Roughly 4,500 “kites” of regional variety have since been found across the Fertile Crescent in Armenia, Turkey, Syria, Jordan, Egypt, the West Bank, Saudi Arabia and Yemen, according to the Lyon-based Global Kites Project.

“My god, it was just amazing what you cannot see on the ground,” says Gary Rollefson, a professor emeritus at Whitman College who has worked in Jordan since 1978.

“We could tell there were some humps over there, but the distribution or density of these things was just overwhelming.”

Their peculiar geometry – pennants, circles and fans – drew archaeologists like Prof Rollefson to dig in Jordan’s barren eastern desert.

Prof Rollefson has found oak, duckweed, cattails and tamarisk pollen in red mud at a Neolithic site called Wisad Pools. Other archaeologists have found animal bones. The discoveries have led archaeologists to reach a consensus, he says.

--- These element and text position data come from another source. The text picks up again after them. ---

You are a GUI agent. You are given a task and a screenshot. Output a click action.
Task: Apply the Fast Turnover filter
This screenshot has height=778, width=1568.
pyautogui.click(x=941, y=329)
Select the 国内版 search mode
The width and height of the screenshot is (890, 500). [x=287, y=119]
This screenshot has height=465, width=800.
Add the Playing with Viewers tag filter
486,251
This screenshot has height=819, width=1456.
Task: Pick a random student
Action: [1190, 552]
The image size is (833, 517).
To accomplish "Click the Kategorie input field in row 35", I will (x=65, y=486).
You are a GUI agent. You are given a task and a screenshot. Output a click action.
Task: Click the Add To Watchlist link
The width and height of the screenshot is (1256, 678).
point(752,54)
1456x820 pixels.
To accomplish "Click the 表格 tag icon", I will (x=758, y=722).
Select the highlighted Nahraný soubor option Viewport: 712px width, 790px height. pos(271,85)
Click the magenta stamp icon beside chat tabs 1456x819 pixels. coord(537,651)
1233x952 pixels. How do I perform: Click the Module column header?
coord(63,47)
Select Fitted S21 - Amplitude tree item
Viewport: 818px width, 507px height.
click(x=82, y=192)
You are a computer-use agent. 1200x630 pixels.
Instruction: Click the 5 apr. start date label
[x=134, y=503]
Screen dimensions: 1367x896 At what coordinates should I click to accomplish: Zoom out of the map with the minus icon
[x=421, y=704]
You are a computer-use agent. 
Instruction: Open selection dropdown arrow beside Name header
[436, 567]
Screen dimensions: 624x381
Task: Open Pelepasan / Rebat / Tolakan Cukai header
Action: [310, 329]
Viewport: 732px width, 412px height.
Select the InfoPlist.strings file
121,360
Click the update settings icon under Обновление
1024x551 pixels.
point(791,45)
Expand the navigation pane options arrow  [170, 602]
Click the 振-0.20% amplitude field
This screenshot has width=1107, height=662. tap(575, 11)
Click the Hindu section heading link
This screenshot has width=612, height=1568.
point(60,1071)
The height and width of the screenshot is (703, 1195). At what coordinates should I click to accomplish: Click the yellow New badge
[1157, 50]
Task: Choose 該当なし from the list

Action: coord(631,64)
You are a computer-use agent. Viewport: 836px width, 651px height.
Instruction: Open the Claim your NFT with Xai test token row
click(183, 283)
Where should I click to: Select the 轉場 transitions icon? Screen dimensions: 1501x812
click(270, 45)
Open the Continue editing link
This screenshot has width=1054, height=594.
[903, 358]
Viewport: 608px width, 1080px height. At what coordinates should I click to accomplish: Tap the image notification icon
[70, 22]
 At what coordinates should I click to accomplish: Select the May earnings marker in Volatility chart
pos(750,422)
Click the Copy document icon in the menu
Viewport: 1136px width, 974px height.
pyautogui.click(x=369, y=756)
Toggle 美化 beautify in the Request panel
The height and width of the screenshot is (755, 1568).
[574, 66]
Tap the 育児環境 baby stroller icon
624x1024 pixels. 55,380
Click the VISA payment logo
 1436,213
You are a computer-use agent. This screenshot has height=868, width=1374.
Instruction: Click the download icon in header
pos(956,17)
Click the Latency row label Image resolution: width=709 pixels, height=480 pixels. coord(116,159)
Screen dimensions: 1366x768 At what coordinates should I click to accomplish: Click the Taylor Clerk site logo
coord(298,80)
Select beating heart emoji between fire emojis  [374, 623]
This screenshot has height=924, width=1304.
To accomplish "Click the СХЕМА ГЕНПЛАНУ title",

“There’s no question, that place was a lot greener than it is today,” Prof Rollefson says. “There used to be a heck of a lot more water than there is today.”

The evidence suggests the kites were massive hunting traps used to corral wild game in a much greener environment. People would drive herds between stone walls that would slowly narrow the running animals into dead-end pits six-feet deep.

“They become like a Safeway meat market,” Prof Rollefson says. “Just leave them down there until you want to eat them.”

At first Mr Kennedy was not allowed to fly when he began the Aerial Photographic Archive for Archaeology in the Middle East in 1978. He spent 25 years collecting aerial photos and old maps before Google Earth made satellite images widespread.

The Aerial Archaeology in Jordan project took to the skies in 1997 when the head of the air force, Prince Faisal, brother to King Abdullah II, authorised flights on Jordanian military helicopters.

A decade later, Mr Kennedy and Mr Bewley increased the range and number of flights after receiving grants from the Packard Humanities Institute adding up to US$2.5 million (Dh9.2m).

Mr Bewley said the aerial perspective, even in an age of Google Earth, can inform and lead to new discoveries.

“We frequently find ourselves smiling with delight because you can’t speak very often because of the sound of the helicopter. But as your flying over them you find yourself grinning foolishly because there’s something rather remarkable opening up beneath you going on and on and on into the distance,” Mr Kennedy says.